Did you ever wonder, as you sped along the new dual-carriageways and motorways and admired, out of the corner of your eye, the…

Did you ever wonder, as you sped along the new dual-carriageways and motorways and admired, out of the corner of your eye, the tightly-packed birch or whatever on the steep wayside banks, what will happen when they grow much higher? Will they be topped? Or replaced? And at what stage is it possible that they might endanger life at 70-milesper-hour by falling onto the road? Much less risk of falling trees, you might think, than is to be met on many main and side roads. And you will have idly wondered who is responsible for the planting. The county? The contractors? Or perhaps some central authority?

You can learn a lot about it and read some pungent criticism of the planting policy in the Irish Arts Review for 1998, a handsome and stimulating publication.

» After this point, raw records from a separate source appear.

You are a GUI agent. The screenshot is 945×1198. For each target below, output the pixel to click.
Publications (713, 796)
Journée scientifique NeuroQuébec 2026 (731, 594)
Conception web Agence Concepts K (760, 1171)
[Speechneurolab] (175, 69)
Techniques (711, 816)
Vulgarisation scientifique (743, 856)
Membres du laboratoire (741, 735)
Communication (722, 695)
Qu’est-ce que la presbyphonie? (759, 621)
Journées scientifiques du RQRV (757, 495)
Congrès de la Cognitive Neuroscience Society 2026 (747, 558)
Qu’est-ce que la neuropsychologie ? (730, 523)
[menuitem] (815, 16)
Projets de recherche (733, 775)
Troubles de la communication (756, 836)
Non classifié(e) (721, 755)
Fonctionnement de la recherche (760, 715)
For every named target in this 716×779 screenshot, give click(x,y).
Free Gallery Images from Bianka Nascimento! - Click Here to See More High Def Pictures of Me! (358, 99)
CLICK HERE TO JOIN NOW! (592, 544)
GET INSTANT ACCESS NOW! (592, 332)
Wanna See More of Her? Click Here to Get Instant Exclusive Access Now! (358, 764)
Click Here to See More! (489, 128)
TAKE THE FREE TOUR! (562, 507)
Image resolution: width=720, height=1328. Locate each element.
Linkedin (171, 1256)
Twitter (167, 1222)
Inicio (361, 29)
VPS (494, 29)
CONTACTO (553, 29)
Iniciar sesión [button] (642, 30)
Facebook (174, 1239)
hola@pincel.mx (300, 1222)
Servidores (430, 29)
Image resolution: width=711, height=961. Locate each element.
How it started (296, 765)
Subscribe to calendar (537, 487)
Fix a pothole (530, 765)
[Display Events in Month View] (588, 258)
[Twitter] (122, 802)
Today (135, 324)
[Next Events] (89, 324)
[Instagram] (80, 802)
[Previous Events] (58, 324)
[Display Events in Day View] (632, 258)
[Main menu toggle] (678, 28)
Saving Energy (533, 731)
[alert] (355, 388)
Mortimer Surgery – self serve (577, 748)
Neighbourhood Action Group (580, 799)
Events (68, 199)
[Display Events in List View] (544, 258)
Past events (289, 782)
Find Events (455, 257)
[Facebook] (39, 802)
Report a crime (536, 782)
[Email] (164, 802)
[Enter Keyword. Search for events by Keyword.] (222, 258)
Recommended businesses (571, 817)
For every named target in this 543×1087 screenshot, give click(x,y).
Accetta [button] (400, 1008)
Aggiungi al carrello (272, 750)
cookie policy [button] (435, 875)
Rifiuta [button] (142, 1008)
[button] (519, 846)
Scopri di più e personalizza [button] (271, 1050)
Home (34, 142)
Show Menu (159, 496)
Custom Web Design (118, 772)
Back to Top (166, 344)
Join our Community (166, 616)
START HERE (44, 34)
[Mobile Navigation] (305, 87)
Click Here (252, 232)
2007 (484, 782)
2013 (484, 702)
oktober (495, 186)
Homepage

It is in the editorial, which starts with some faint praise of the golden daffodils seen after arriving at Dublin Airport but then goes on to expect, a month later "the traditional blossom of the may". The daffodils, it runs "are only one example - but the most obvious one - of the inappropriateness of most of the planting along Ireland's recent roads."

A bit hard, that, but read on. First, it makes clear that the National Roads Authority, a semi-state body dating from 1994, co-ordinates the planning and construction of the new road system, but it is the individual county councils who design and build the roads, including landscaping and planting the verges. There are no regulations as to what is to be planted, only guidelines, which, according to the editorial, "while using native species such as alder and birch, focus more on low maintenance, fast growth, road safety, and noise abatement than on the creation of the traditional Irish hedgerow of hawthorn, blackthorn, gorse, bramble, elder, crab apple, old man's beard, and honeysuckle."

The editorial goes on to point out that this shows little attention is being paid to providing a habitat for wild life, which likes diversity in size and density, for example, "and does not like the recent road planting." As to flowers on the grassy verges, wildflowers have as little chance of surviving the frequent mowing "as a thrush has of building her nest in a clump of daffodils." It needs only one county council - or the NRA to take the lead, says the leaderwriter. A good clamour should arise now. We will come back to it.